Example: During a recent compliance test, the firm identified instances where personal trades by spouses of Access Persons were not pre-cleared. While no material violations occurred, the pattern underscored the need for greater awareness of the Code of Ethics pre-clearance requirement for members of an Access Person’s household. Incorporating this example into the training allows you to clarify what went wrong, and explain why pre-clearance matters.

3. Highlight Real Enforcement Actions

Bring compliance to life by referencing recent SEC or state enforcement cases. Nothing captures attention like real-world consequences — especially when they involve firms or situations similar to your own. Summarize key takeaways and connect them to your firm’s policies to show that compliance is not just a requirement, but a safeguard.
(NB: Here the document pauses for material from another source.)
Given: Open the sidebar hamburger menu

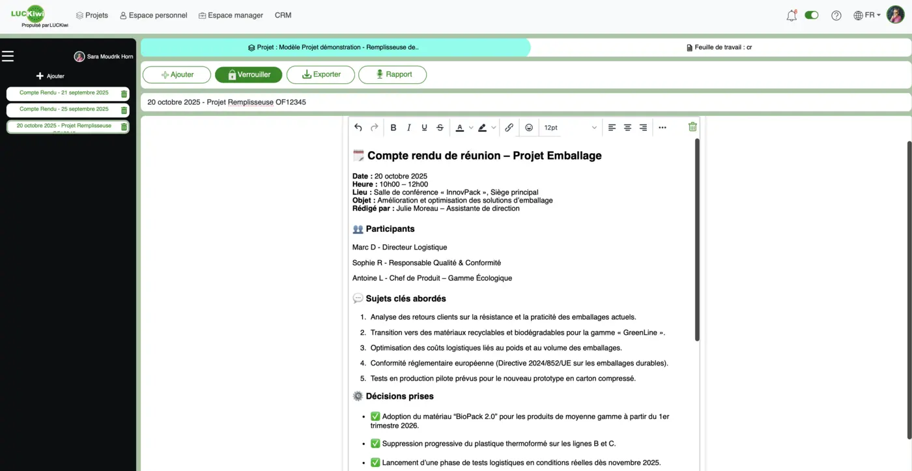Looking at the screenshot, I should [8, 56].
Example: In 2024, the SEC fined multiple advisory firms for failing to maintain and preserve electronic communications, including text messages and other off-channel communications. The SEC found that business-related discussions — such as client instructions, investment recommendations, and trade approvals — were taking place on personal messaging apps that were not captured by firm systems. This case serves as a reminder that under the Advisers Act Books and Records Rule (Rule 204-2), firms must retain all business communications, regardless of platform. Training can be a great time to revisit your firm’s communication policy and discuss best practices — such as how to respond if a client contacts you through an unapproved channel.

4. Prepare for the Future

Annual Compliance Training isn’t just about reviewing what’s already required — it’s also about preparing for what’s coming next. Training staff on recently adopted rules, pending rules, as well as anticipated future regulatory requirements helps staff anticipate changes and understand how they impact the organization as a whole. Remember: regulatory changes rarely affect only Compliance.
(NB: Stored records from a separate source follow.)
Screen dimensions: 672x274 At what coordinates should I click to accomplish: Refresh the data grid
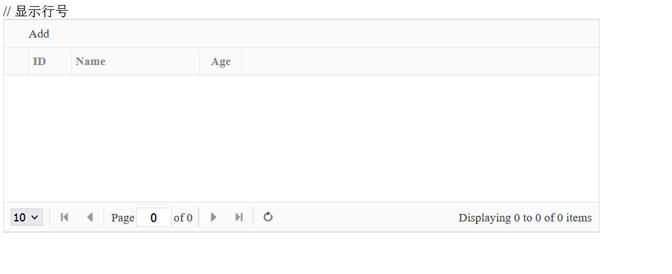268,217
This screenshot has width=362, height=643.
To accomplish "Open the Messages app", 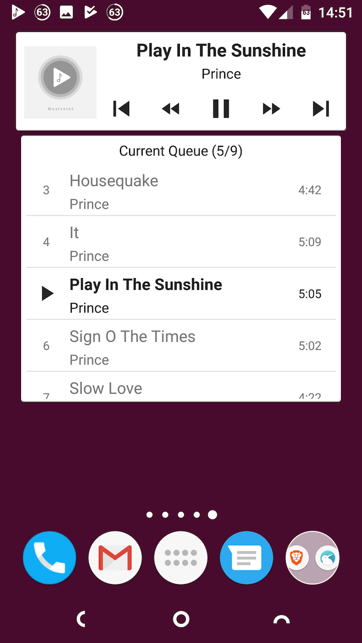I will click(246, 557).
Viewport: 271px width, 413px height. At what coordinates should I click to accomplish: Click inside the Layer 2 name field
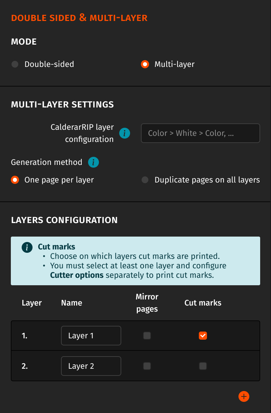click(91, 366)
Example: The SEC’s amendments to Regulation S-P (effective December 3, 2025 for large advisers and June 3, 2026 for small advisers) introduced new obligations around incident response and client notification following a data breach. Under the updated rule, advisers must adopt written policies and procedures to detect, respond to, and recover from unauthorized access to sensitive client information — and, in most cases, notify affected clients within 30 days of determining that their data was compromised. Compliance training can help ensure that all staff recognize what constitutes a “security incident,” know who to contact internally if a breach is suspected, and understand their role in protecting client information. Like many regulatory changes, this is an all-hands-on-deck initiative that involves everyone firmwide.

Closing Thoughts

As you prepare for your Annual Compliance Training, remember that it’s more than a yearly requirement — it’s an opportunity to strengthen a culture of integrity, awareness, and accountability across the firm.

Firms should also reinforce that compliance training serves both the firm and employees personally. A compliance violation doesn’t just create regulatory exposure for the firm — it can lead to professional, financial, and reputational consequences for individuals as well. By framing training as a shared responsibility and personal safeguard, you help staff see its true value.

By keeping the content relevant, engaging, and forward-looking, you can turn a regulatory obligation into an informative and engaging experience that keeps compliance at the forefront of everyone’s mind.